![](https://images.nymag.com/guides/summer/2011/summeressays110627_5_560.jpg)
I love summer, but summer doesn’t always love me. Surpassing 80 degrees sets off an evolutionary signal: Put away the gray ennui and the winter meds, all those anxious benzodiazepines, and get out the Penguin shirts and those little socks that make me feel like a 12-year-old.
Today I have laundered my summer shirts, tracing my fingers against their jaunty Penguin insignias. In an hour, I will venture into the thickness of the humidity, and I will let the weather hold me tight. New York summer is a love affair between a person and a weather pattern; like all love affairs, it ends in heartbreak. But how do you live without it?
I’ve written three books. The last two were set almost entirely in the summer, and the first one begins and ends in the hottest season. Why do I write about summer all year round? Because I was born in the summer. Because Leningrad’s sub-Arctic White Nights madness was the first form of madness I had ever encountered. Because as a typically asthmatic Russian boy, summertime was the only time I was allowed to romp through the fields and streams of nearby Latvia as a fully fledged alive person. Because my first crushes were formed in the summer, those tawny peach-fuzz-coated legs, those utilitarian, slightly masculine T-shirts on a new teenage frame. Because of rooftops. Because I climbed some kind of Fifth Avenue chimney—fear of heights and my own hairy legs, be damned—just to save face before some pretty high-school girls. Because when I walk down a summery Brooklyn street everyone is visible and highly human, and in Manhattan they are slower than usual, those stressed-out faces crowned with milky gelato smiles. Because of upstate, that great Subaru exodus up the Hudson, the threat of apple orchards and migrating burrito trucks, the Bard-ness of it all.
But there is the other summer. The summer that bites back. Or pecks back. As that asthmatic Russian boy bouncing through the season at a farm in Latvia, I ran into a chicken coop with my arms outstretched. You see, I collected mechanical-chicken toys as a child (years of analysis right there), and I believed the chicken to be a brave, colorful animal. I bent down to hug my first chicken. And the Latvian chicken shook its wattle, took one step forward, and pecked me. Out of political considerations, perhaps. But in any case, there was pain and betrayal and howling and tears. For what? I wanted to know—of the chicken, of the deceptively friendly summer, of God.
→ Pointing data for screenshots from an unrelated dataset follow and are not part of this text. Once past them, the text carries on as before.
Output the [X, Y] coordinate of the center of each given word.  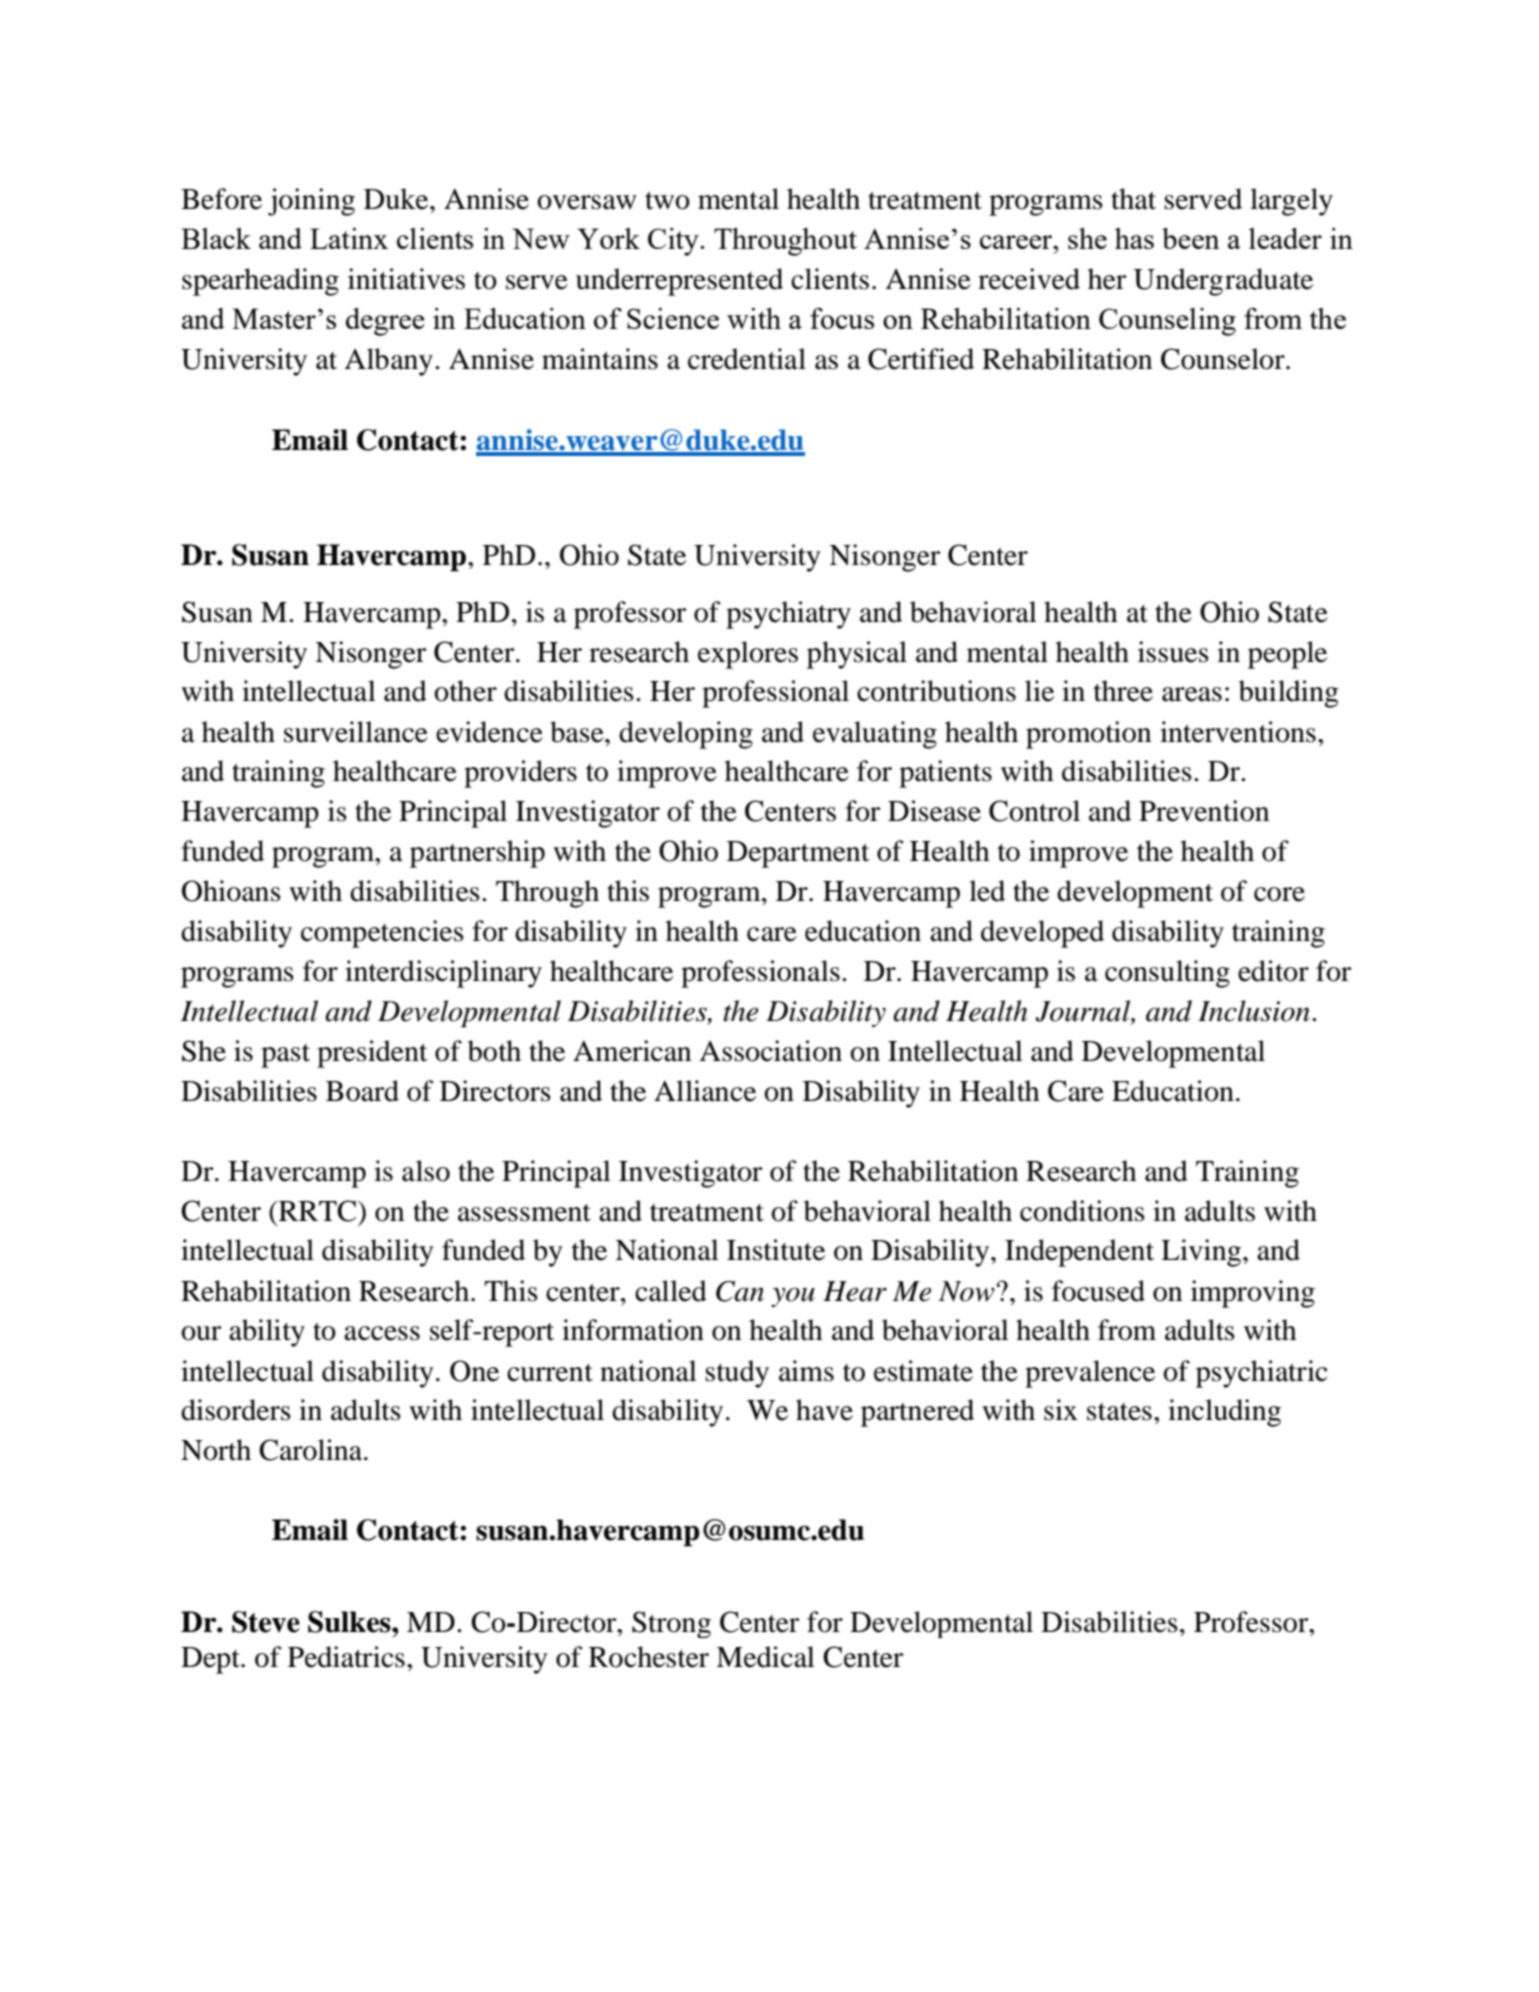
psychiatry [788, 615]
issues [1173, 652]
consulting [1167, 974]
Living [1201, 1253]
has [1134, 238]
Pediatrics [346, 1657]
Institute [776, 1250]
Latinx [349, 238]
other [465, 691]
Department [798, 854]
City [674, 242]
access [382, 1333]
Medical [765, 1657]
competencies [382, 934]
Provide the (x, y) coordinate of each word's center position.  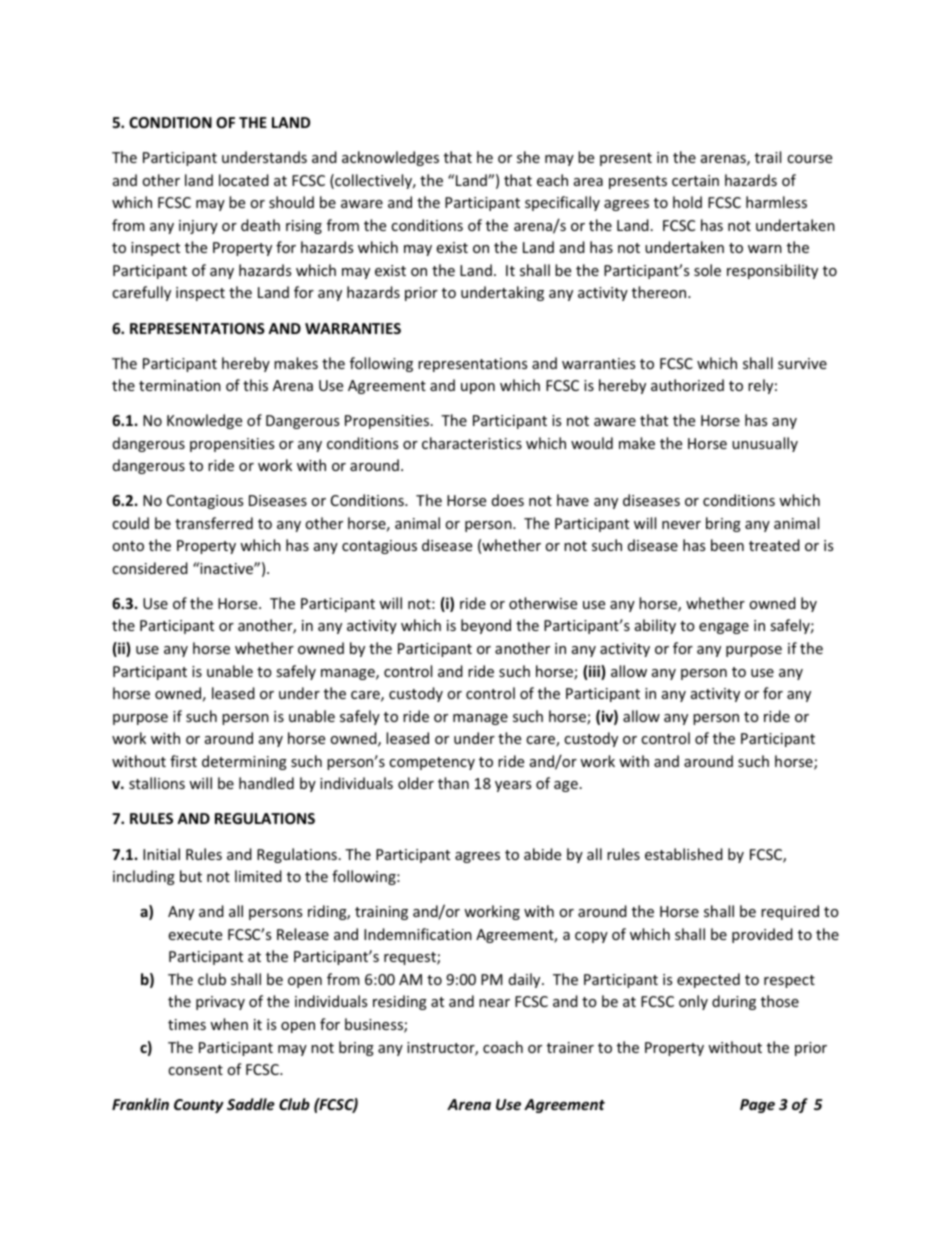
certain (695, 180)
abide (542, 854)
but (191, 876)
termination (180, 385)
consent (195, 1070)
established (684, 854)
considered (150, 568)
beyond (486, 626)
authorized (687, 385)
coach (503, 1047)
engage (724, 628)
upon (478, 388)
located (244, 180)
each (552, 180)
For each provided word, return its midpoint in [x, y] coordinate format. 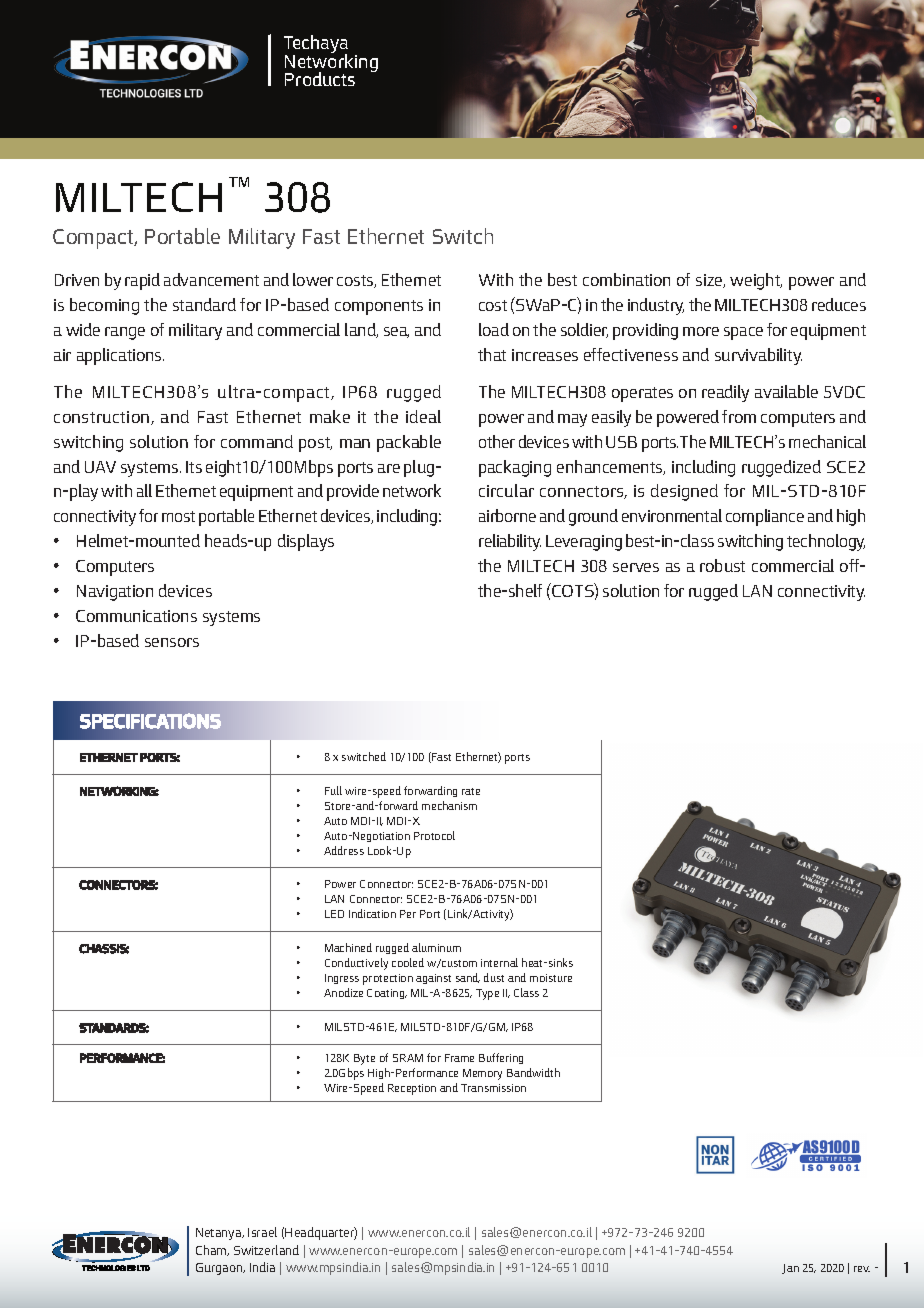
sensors [172, 642]
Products [320, 79]
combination [626, 279]
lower [313, 279]
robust [722, 565]
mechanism [449, 805]
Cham [212, 1250]
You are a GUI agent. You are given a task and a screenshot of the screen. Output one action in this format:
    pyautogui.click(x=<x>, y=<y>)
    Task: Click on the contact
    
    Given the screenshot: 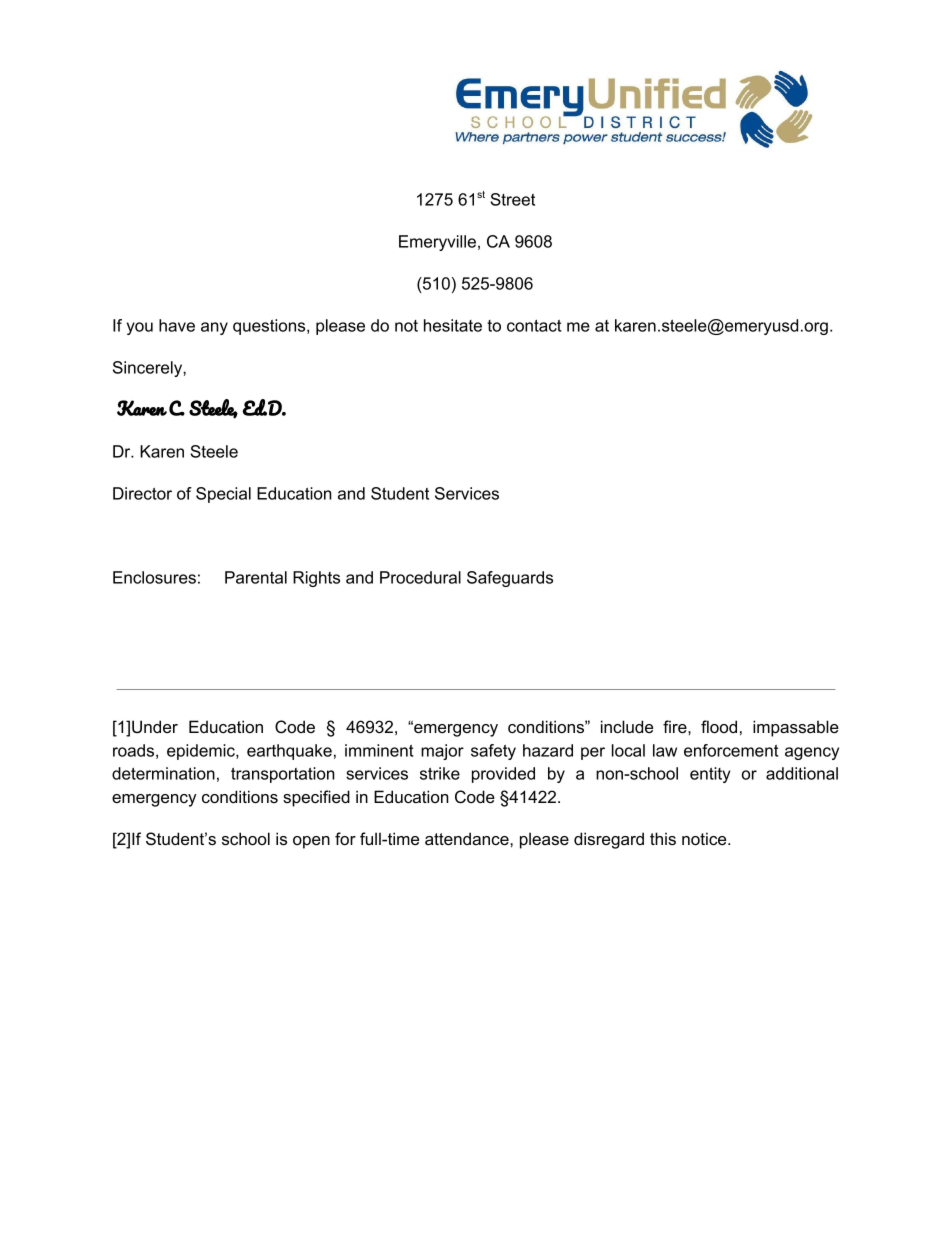 What is the action you would take?
    pyautogui.click(x=534, y=326)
Why would you hurt me like this, Comrade Poultry?
Summer is a Latvian chicken. We make foolish choices. We think we’re young again. We run with outstretched arms toward an object of love and it pecks us and pecks us until we’re standing there snot-nosed and teary in the middle of Astor Place and the sun sets fire to our Penguin shirts and all that is left to do is go to our air-conditioned homes and ponder the cruelty of our finest season. Autumn, on the other hand, is just fine.